→ **Listed records**
#####

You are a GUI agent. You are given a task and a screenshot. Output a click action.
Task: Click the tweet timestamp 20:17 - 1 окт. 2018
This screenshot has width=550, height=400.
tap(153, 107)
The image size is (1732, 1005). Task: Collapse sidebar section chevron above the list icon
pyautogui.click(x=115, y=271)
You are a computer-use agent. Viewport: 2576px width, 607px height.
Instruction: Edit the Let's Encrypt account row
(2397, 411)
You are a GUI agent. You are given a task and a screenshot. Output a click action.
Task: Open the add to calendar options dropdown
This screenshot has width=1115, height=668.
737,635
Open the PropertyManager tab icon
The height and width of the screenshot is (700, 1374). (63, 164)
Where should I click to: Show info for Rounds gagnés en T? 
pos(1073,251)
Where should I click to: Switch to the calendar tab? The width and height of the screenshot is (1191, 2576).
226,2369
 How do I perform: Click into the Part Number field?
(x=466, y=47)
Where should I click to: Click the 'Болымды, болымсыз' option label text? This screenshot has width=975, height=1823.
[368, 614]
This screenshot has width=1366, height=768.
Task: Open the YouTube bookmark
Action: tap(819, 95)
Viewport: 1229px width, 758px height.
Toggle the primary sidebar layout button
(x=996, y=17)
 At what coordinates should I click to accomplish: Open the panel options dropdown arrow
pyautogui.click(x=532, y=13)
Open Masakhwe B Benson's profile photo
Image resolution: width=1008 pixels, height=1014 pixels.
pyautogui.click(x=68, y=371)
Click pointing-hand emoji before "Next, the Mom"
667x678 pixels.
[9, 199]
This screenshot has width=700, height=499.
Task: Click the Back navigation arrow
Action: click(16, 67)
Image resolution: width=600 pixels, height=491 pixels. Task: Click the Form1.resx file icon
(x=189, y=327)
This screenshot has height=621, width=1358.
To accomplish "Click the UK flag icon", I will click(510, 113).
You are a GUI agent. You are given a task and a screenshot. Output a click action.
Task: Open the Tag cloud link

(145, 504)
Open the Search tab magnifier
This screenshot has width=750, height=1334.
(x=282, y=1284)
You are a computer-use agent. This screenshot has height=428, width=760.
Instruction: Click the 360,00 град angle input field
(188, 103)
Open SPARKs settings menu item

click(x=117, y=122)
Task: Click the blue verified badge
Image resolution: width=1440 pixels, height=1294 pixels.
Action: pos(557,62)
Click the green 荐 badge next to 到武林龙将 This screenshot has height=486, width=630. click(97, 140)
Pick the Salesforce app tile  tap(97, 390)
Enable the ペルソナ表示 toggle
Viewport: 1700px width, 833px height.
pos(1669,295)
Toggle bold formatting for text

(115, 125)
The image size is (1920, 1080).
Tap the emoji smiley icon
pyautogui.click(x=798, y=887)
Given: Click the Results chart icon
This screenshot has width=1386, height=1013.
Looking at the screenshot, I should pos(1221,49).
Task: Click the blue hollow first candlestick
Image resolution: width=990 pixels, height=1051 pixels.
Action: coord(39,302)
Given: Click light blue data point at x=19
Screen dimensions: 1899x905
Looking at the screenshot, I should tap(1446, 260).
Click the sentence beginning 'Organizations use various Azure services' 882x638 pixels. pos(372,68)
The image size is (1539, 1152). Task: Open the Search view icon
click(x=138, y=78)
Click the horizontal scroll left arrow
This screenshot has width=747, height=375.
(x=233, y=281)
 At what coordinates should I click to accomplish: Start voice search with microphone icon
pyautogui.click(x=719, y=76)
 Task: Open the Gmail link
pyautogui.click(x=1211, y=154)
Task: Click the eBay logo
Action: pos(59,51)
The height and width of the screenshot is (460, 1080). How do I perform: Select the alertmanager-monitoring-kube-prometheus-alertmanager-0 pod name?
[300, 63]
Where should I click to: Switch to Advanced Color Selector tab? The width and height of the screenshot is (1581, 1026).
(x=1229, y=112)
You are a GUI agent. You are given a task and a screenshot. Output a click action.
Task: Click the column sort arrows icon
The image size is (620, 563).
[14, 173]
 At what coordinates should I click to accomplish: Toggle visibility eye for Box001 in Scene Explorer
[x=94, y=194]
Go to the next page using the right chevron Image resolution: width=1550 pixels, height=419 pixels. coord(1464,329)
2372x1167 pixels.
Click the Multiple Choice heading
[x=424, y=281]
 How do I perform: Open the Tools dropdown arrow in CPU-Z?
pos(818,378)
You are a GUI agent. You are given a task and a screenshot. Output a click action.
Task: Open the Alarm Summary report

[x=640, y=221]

#####

→ **What the task requires**
Among the records above, extract exactly the lines from the line with "How do I perform: Click" to the line with "Open Masakhwe B Benson's profile photo", both lines included, and leave out the rest.

→ **Answer box**
 How do I perform: Click into the Part Number field?
(x=466, y=47)
Where should I click to: Click the 'Болымды, болымсыз' option label text? This screenshot has width=975, height=1823.
[368, 614]
This screenshot has width=1366, height=768.
Task: Open the YouTube bookmark
Action: tap(819, 95)
Viewport: 1229px width, 758px height.
Toggle the primary sidebar layout button
(x=996, y=17)
 At what coordinates should I click to accomplish: Open the panel options dropdown arrow
pyautogui.click(x=532, y=13)
Open Masakhwe B Benson's profile photo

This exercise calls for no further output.